Gab es nach der Rede eine Reaktion, die Sie besonders gefreut hat?

Da habe ich keine Rangliste aufgestellt. Ich habe zu 99,99 Prozent wunderbare Reaktionen bekommen. Meine Rede war das Weitergeben einer Geschichte und einer Erkenntnis. Es kamen Rückmeldungen von Parteivorsitzenden und Handwerkern. Wissen Sie, so eine Rede ist zu einem bestimmten Zeitpunkt, und der ist schnell vergangen. Aber das Anliegen, die Sache ist wichtig.

 

»Ich finde, die Stiftungen machen das sehr gut. Der manchmal ausbleibende Applaus darf nicht dazu führen, dass man irgendwann beschließt, jetzt lassen wir es. Gutes tun und darüber reden. Und damit leben, dass die sehr schrillen Nebengeräusche des Fußballs manches übertönen.«

Marcel Reif

 

Gemeinsam mit Karl-Heinz Rummenigge waren Sie vor ein paar Jahren Bühnengast bei der Verleihung des Julius Hirsch Preises. Erinnern Sie sich noch an die Preisverleihung?

### [BEREITGESTELLTES MATERIAL]
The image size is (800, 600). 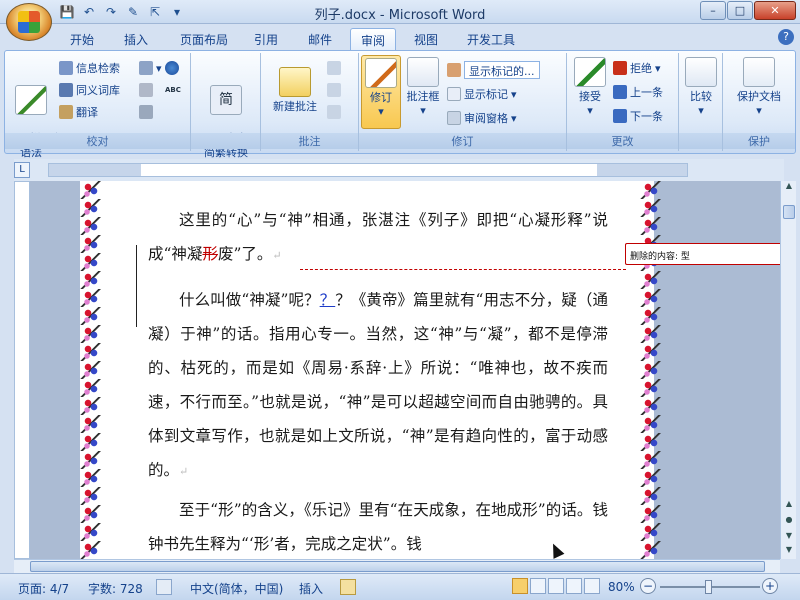 What do you see at coordinates (381, 98) in the screenshot?
I see `track-changes-label: 修订` at bounding box center [381, 98].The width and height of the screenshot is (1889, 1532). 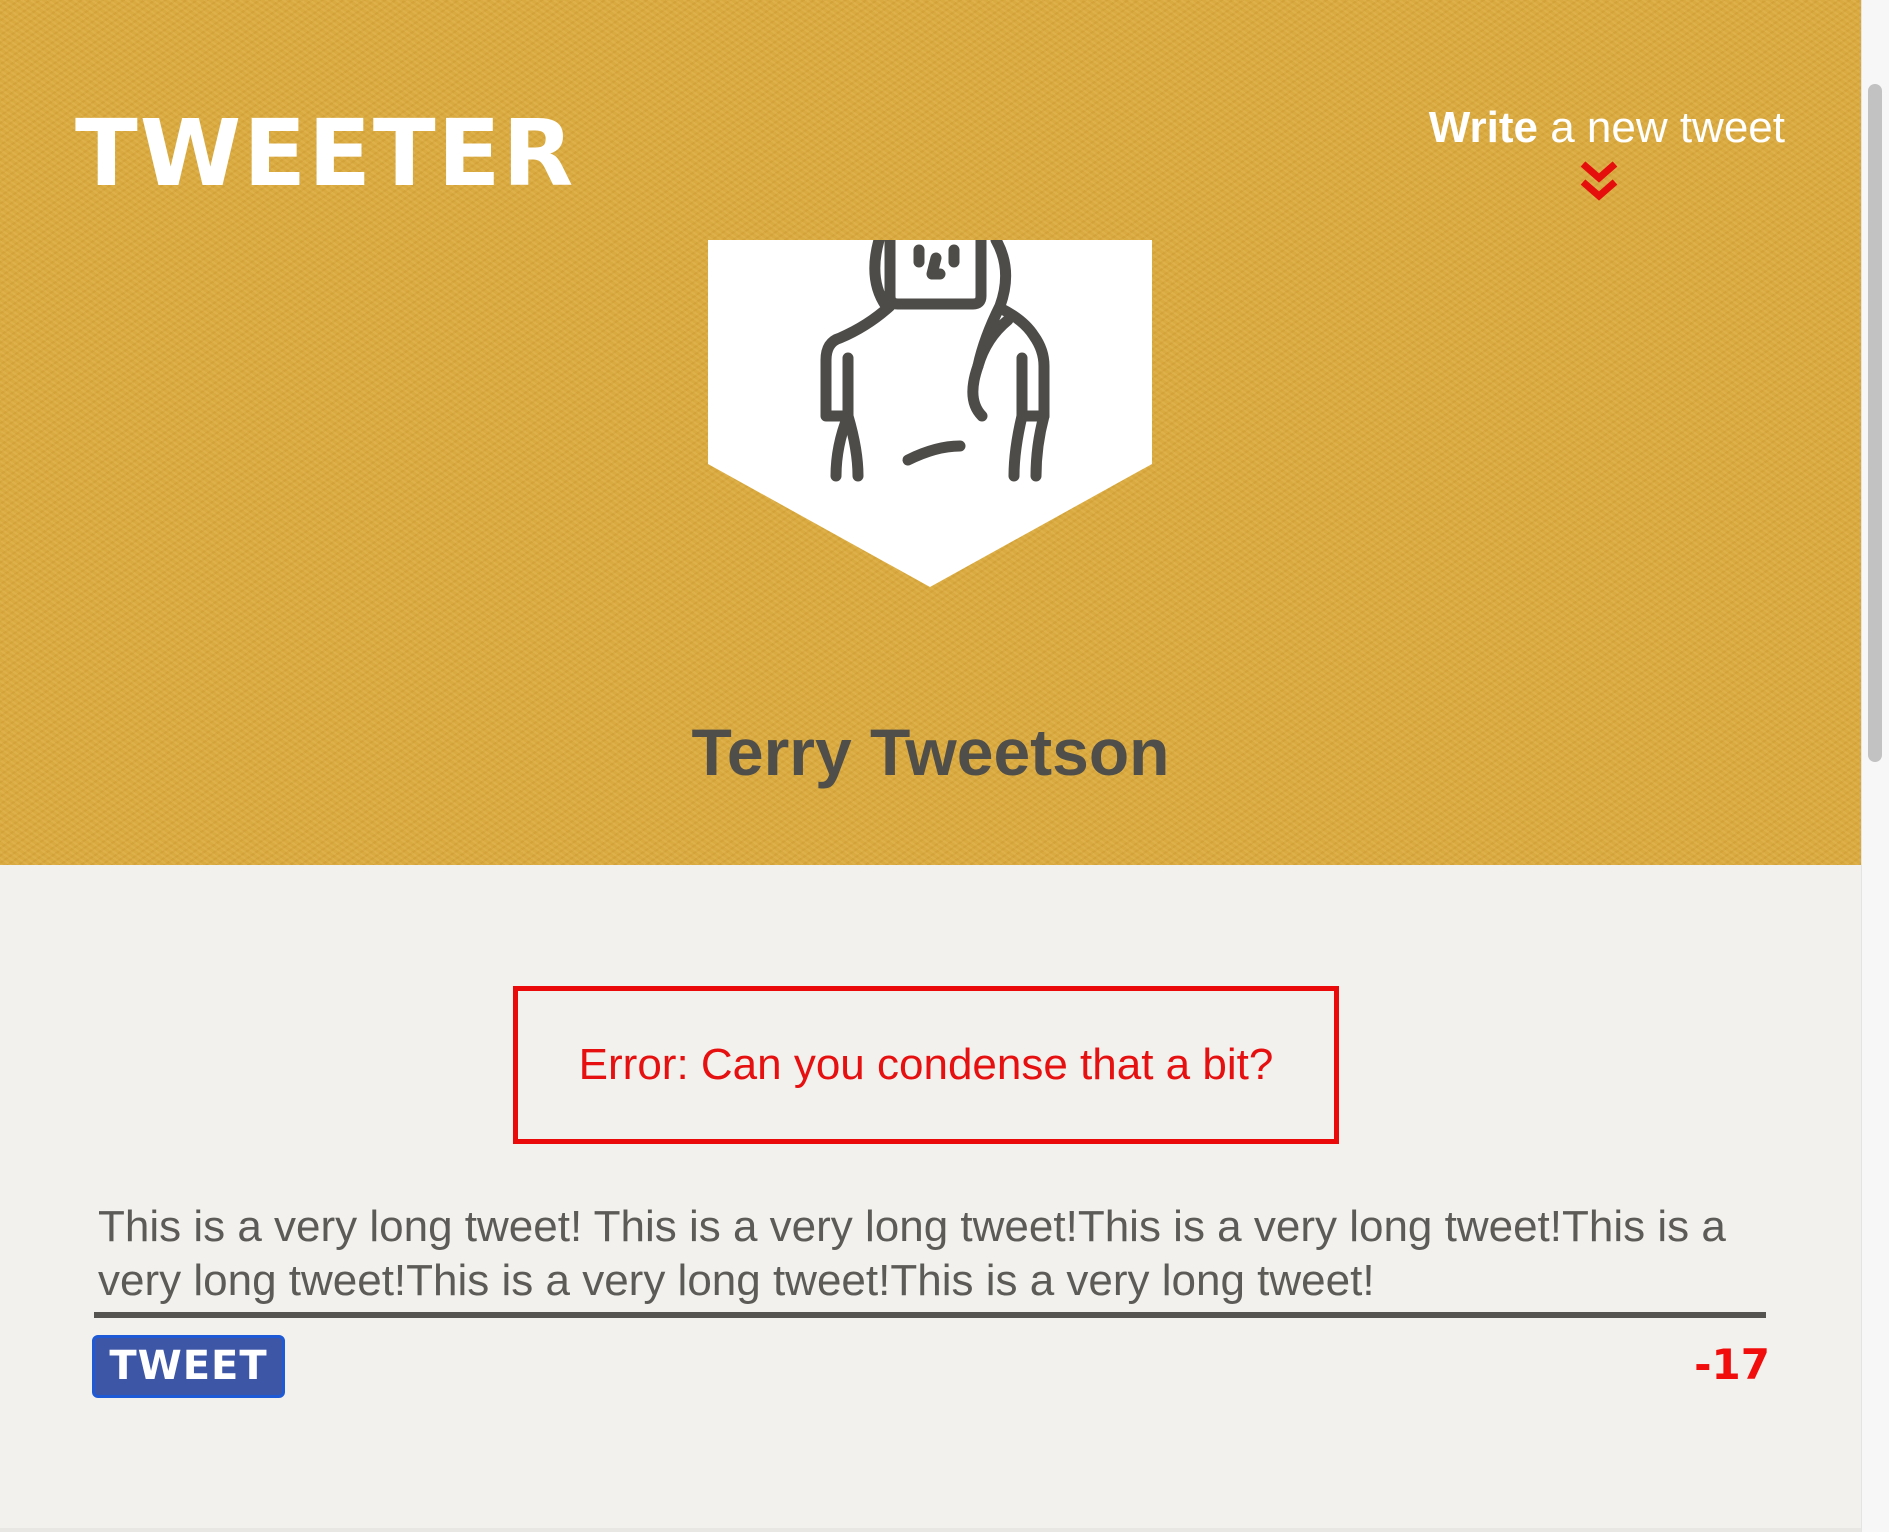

### [ANFORDERUNG A]
Bitte schreiben Sie aus dem Interviewauszug den Abschnitt von „Marcel Reif“ bis „an die Preisverleihung?“ ab.
### [ANFORDERUNG B]
Von wem kamen laut dem Interviewauszug Rückmeldungen auf die Rede?

### [ERGEBNIS A]
Marcel Reif

 

Gemeinsam mit Karl-Heinz Rummenigge waren Sie vor ein paar Jahren Bühnengast bei der Verleihung des Julius Hirsch Preises. Erinnern Sie sich noch an die Preisverleihung?

### [ERGEBNIS B]
Von Parteivorsitzenden und Handwerkern.